◆ **Reading text**
=====
SEMI projects cumulative 300 mm fab equipment outlays to reach USD 400 billion between 2025 and 2027, with foundries accounting for USD 230 billion of that total. New extreme-ultraviolet nodes and 3D-stacked DRAM lines magnify backside contamination risks, prompting fabs to specify dicing tools with electrostatic-charge suppression and hermetic chip-collection. As capacity ramps accelerate, particularly at TSMC, Samsung, and China’s domestic foundries, rapid tool delivery and field-service reach become procurement gatekeepers for equipment suppliers.

Stricter Slurry/Chemical Disposal Regulations

ISO 14644 cleanroom revisions and emerging PFAS controls require fabs to retrofit wastewater loops, install fluorinated-compound abatement systems, and adopt closed-loop coolants.Vendors that embed recycling modules and real-time particulate monitors inside dicing cells help customers meet regulatory thresholds while reducing utility bills; however, the added equipment cost and facility retrofit delay some purchase decisions.

Other drivers and restraints analyzed in the detailed report include:

• Rapid Adoption of 3D Packaging and Heterogeneous Integration
• Growing Deployment of Power Devices for EV and Renewables
• Laser Source Supply Bottlenecks and Rare-Earth Dependency

For complete list of drivers and restraints, kindly check the Table Of Contents.
=====
◆ **Problem to work on**
From the semiconductor equipment text, list the three further drivers and restraints that it names in bullet points. Answer using only the semiconductor equipment text.

Stored records:
=====
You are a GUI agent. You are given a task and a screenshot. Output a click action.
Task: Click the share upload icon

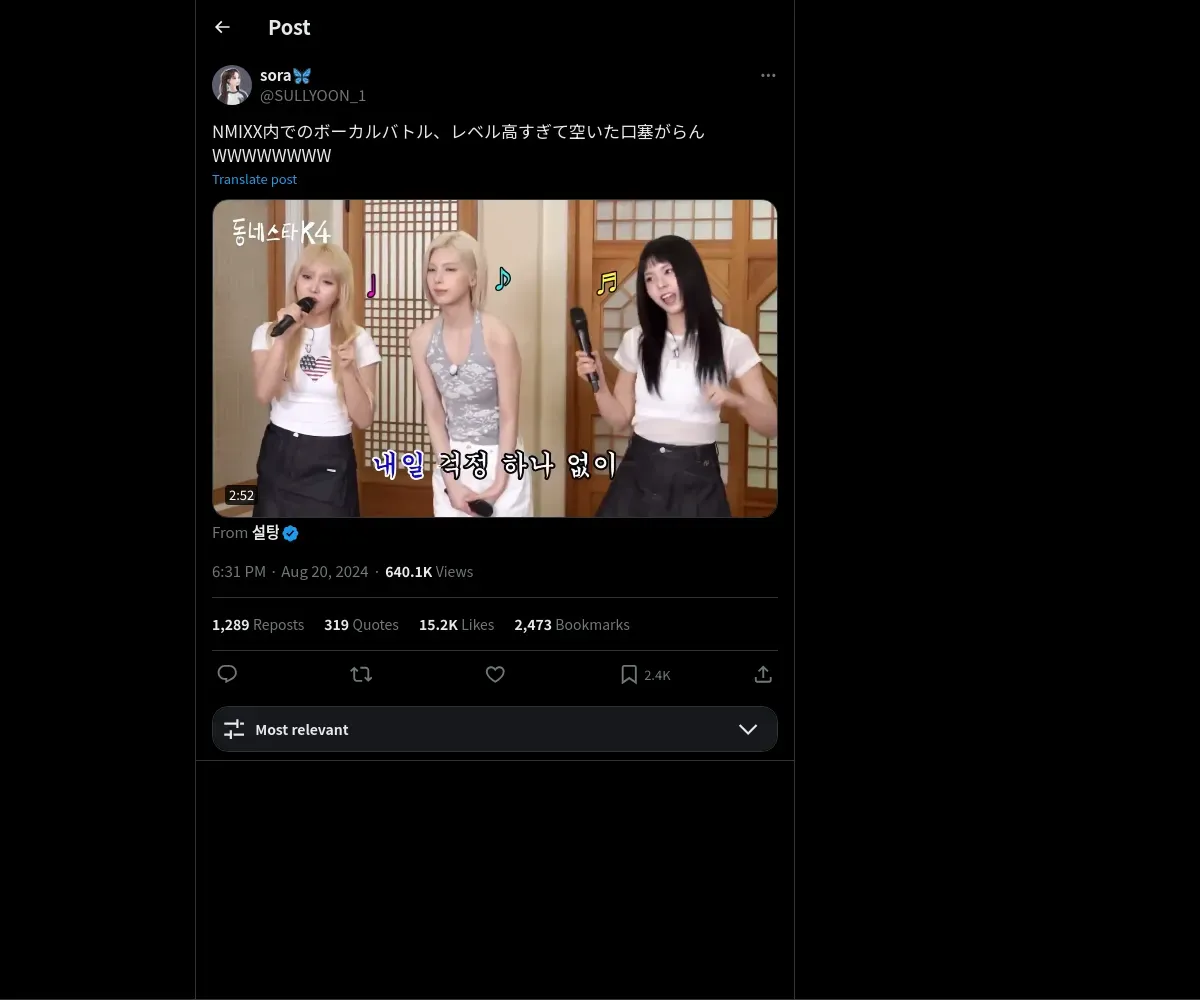(763, 674)
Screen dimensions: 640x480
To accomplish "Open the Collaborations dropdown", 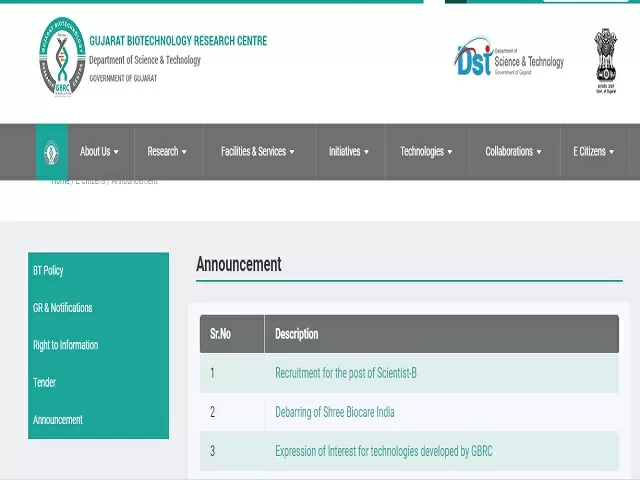I will pyautogui.click(x=513, y=152).
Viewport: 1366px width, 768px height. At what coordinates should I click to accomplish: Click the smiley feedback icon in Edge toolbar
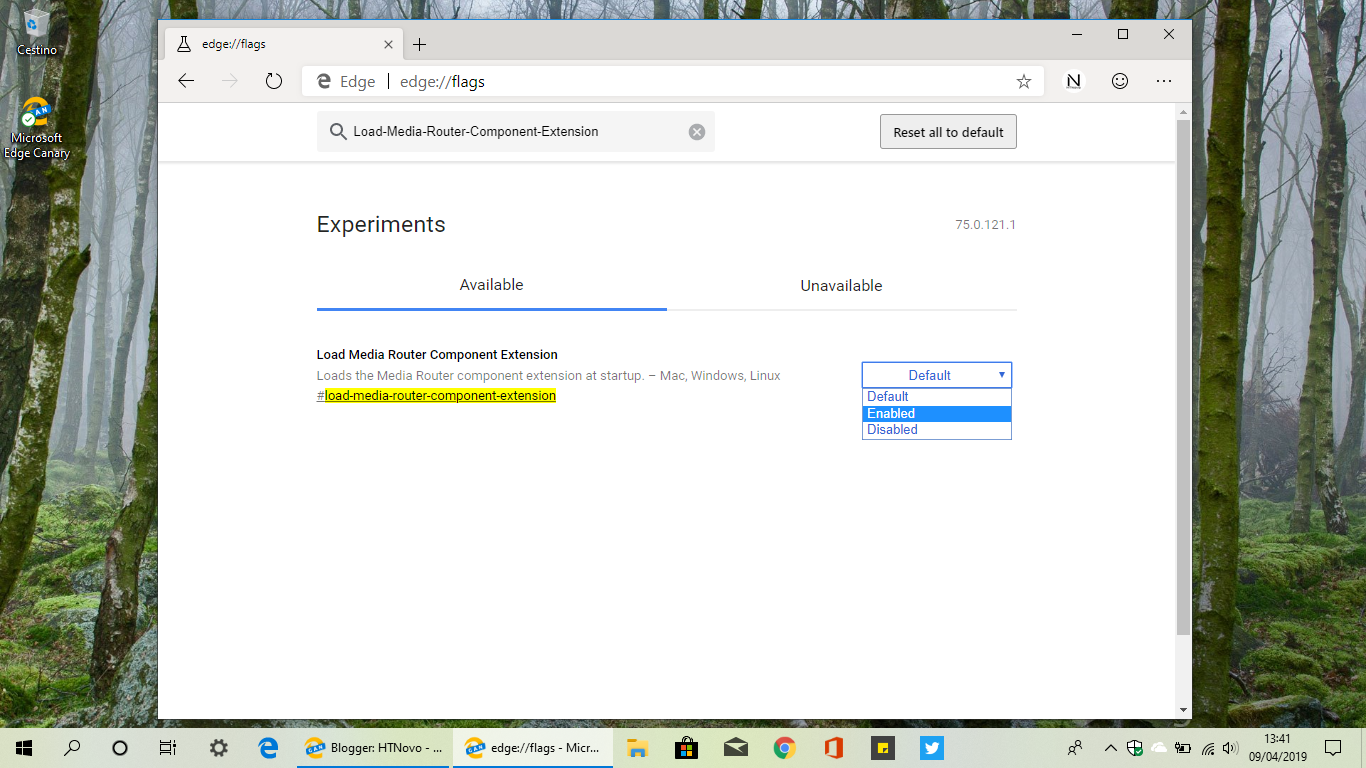[1119, 81]
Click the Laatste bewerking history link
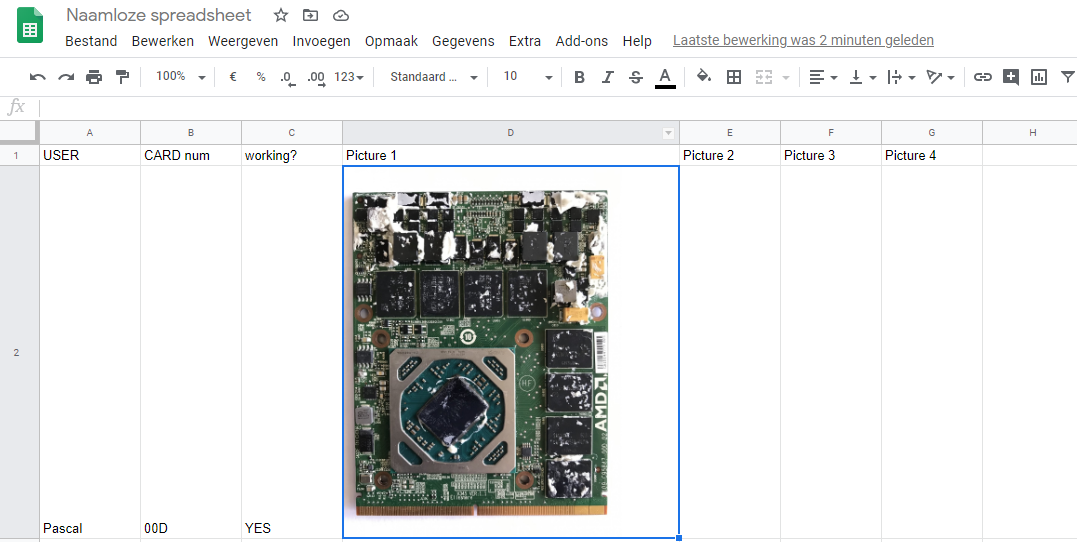The height and width of the screenshot is (542, 1077). click(803, 41)
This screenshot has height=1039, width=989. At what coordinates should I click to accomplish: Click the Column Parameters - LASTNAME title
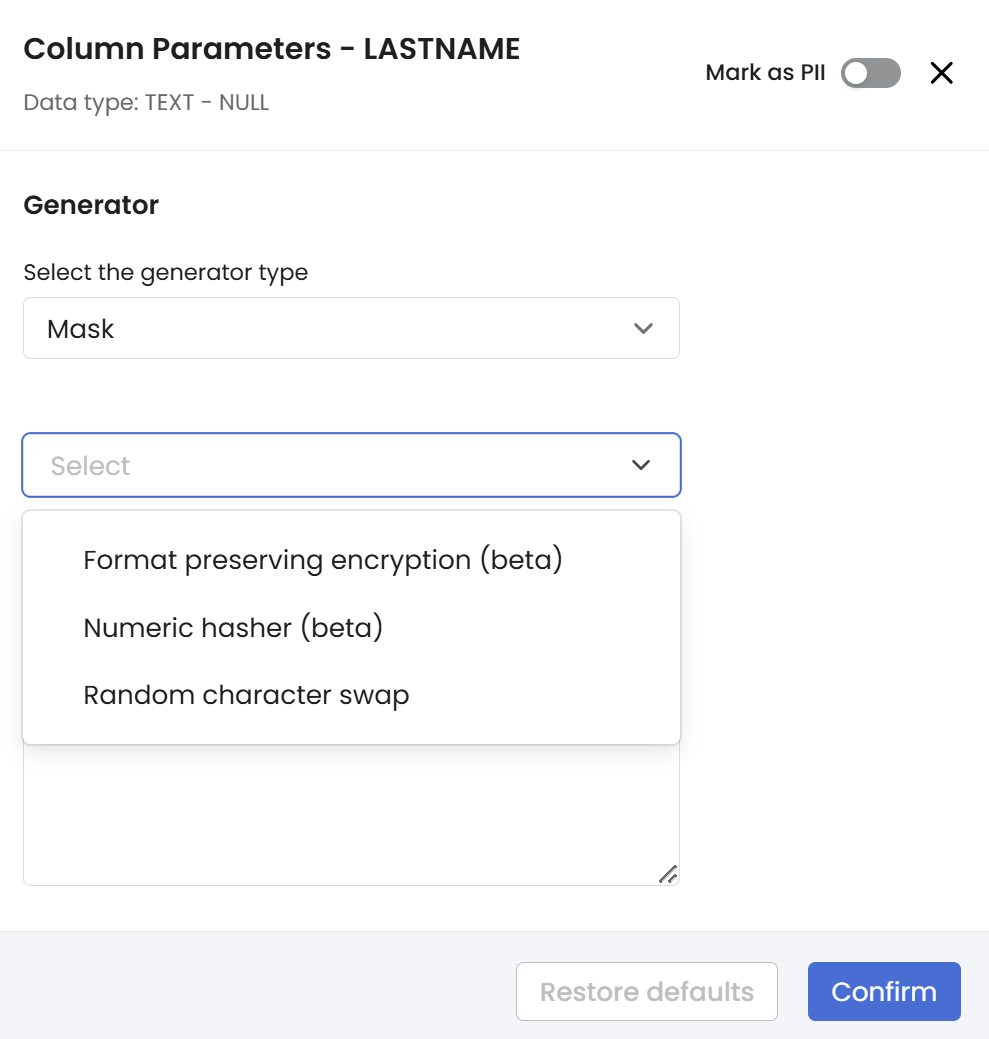pos(271,49)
=====
◆ **Response**
- Rapid Adoption of 3D Packaging and Heterogeneous Integration
- Growing Deployment of Power Devices for EV and Renewables
- Laser Source Supply Bottlenecks and Rare-Earth Dependency